To be sure, in these days when civilization travels by million-dollar milestones, and the hero of a ten-dollar story scorns any enterprise which requires less than five figures to name its profits, Ward and Billy Louise and Charlie Fox--and all their neighbors--do not amount to much. But it is a fact that real men and women in the real world beyond the horizon work hard and fight real battles for a very small success compared with Big Interests and the modern storyman. And I'm telling you of some real people in a real world out in the sagebrush country, where not even a story hero may consistently become a millionaire in ten chapters. There is no millionaire material in the sagebrush country, you know, unless it is planted there by the Big Interests; and the Big Interests do not plant in barren soil. So if twelve head of cattle look too trifling to mention, I can't help it.
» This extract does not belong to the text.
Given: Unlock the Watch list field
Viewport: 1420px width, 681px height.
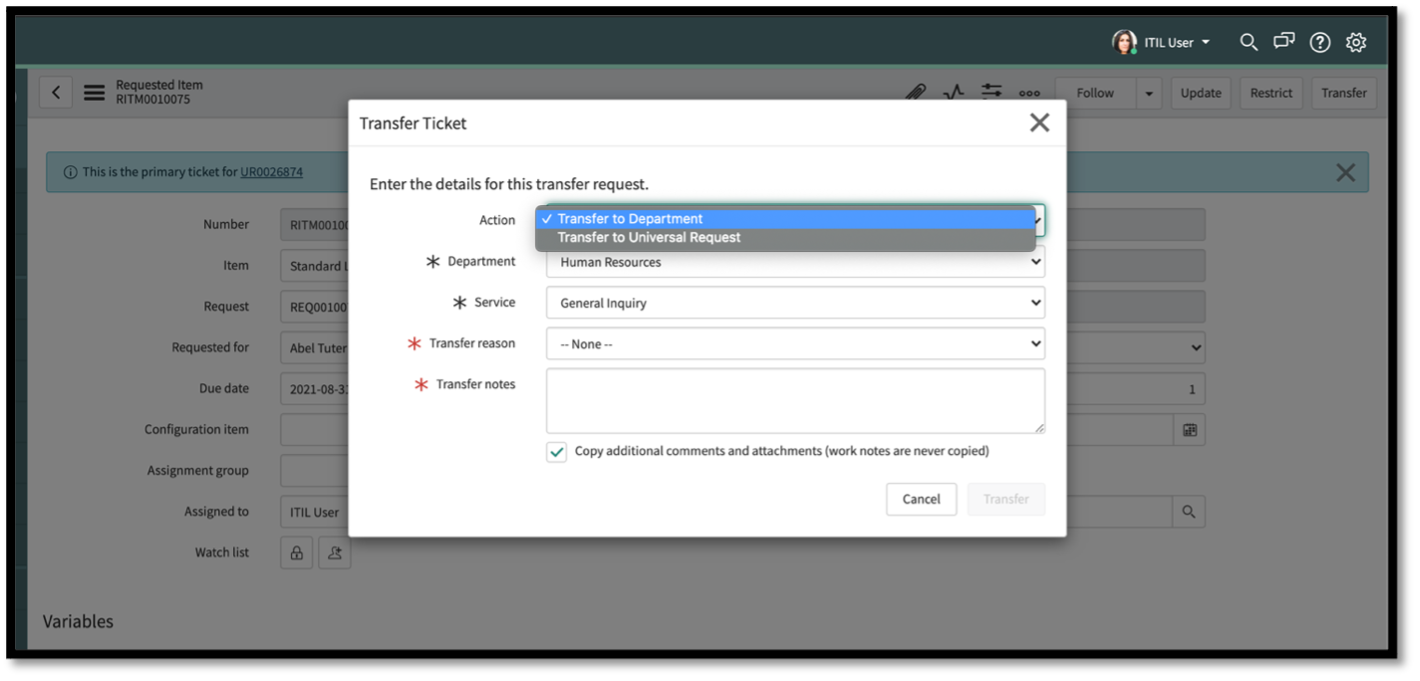Looking at the screenshot, I should [x=296, y=552].
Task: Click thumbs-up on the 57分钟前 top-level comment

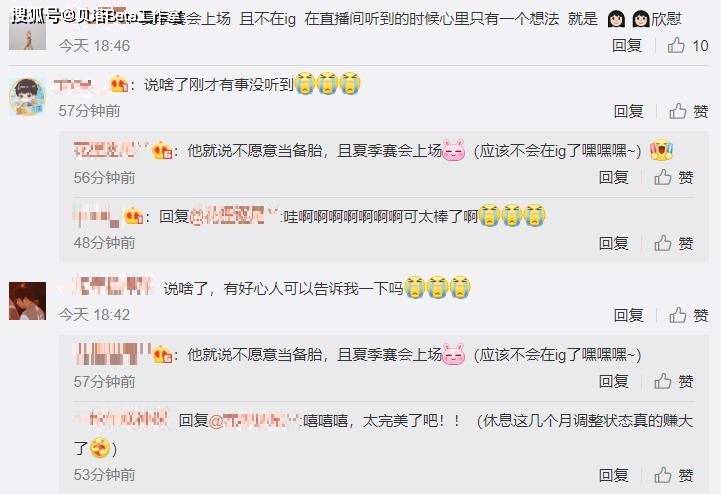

Ward worked mighty hard for those few animals, and saved and schemed, and denied himself much pleasure. Therefore, he did as well as any man under the circumstances could do and be honest.

He did not do so very well when it came to telling Billy Louise something. Twice during his visit he had to admit to himself that the play came right to tell her. And both times Ward shied like a horse in the moonlight. For all that he sang about half the way home, the next day, and for the rest of the way he built castles; which proves that his visit had not been disappointing.

He rode out into the pasture where his cattle were grazing and sat looking at them while he smoked a cigarette. And while he smoked, that small herd grew and multiplied before the eyes of his imagination, until he needed a full crew of riders to take care of them. He shipped a trainload of beef to Chicago before he threw away the cigarette stub, and he laughed to himself when he rode back to the log cabin in the grove of quaking aspens.

"I'm getting my money's worth out of that bunch, just in the fun of planning ahead," he realized, while he whittled shavings from the edge of a cracker-box to start his supper fire. "A few cows and calves make the best day-dream material I've struck yet; wish I had more of the same. I'd make old Dame Fortune put a different brand on me, pronto. She could spell it with an F, but it wouldn't be football. If the cards fall right," he mused, when the fire was hot and crackling, and he was slicing bacon with his pocket-knife, "I'll get the best of her yet. And--" His coffee-pail boiled over and interrupted him. He burned his fingers before he slid the pail to a cooler spot, and after that he thought of the joys of having a certain gray-eyed girl for his housekeeper, and for a time he forgot about his newly acquired herd.